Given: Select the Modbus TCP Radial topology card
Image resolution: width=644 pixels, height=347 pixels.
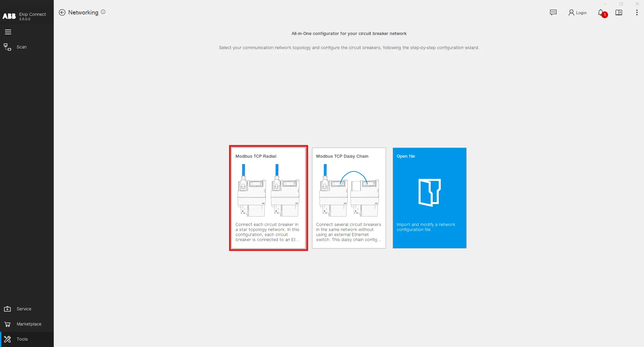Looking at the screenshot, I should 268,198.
============================================================
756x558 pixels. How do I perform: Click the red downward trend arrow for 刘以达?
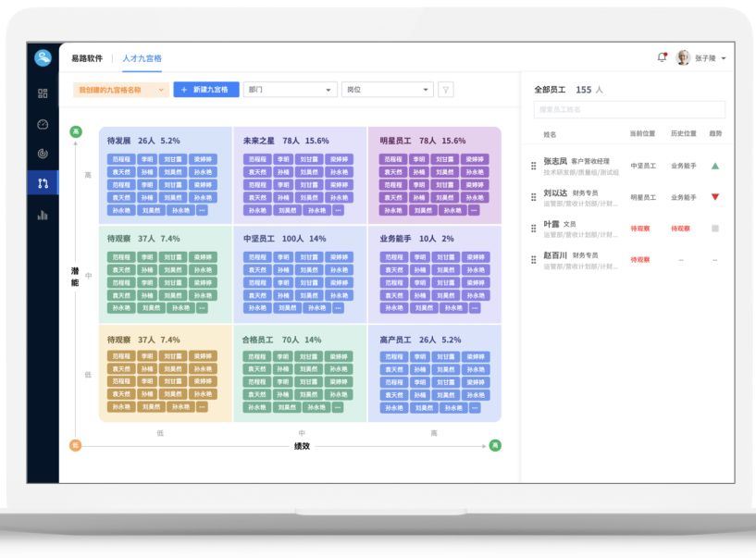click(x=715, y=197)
============================================================
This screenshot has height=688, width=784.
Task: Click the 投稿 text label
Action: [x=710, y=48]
============================================================
What is asked: Start at the line of the records containing "756x558 pixels. How" and end with the line containing "click(x=715, y=197)", both included. Rewrite those lines as a numbered list, skipping blank lines and leaving out the pictures.

Answer for the task:
1. 756x558 pixels. How do I perform: Click the red downward trend arrow for 刘以达?
2. click(x=715, y=197)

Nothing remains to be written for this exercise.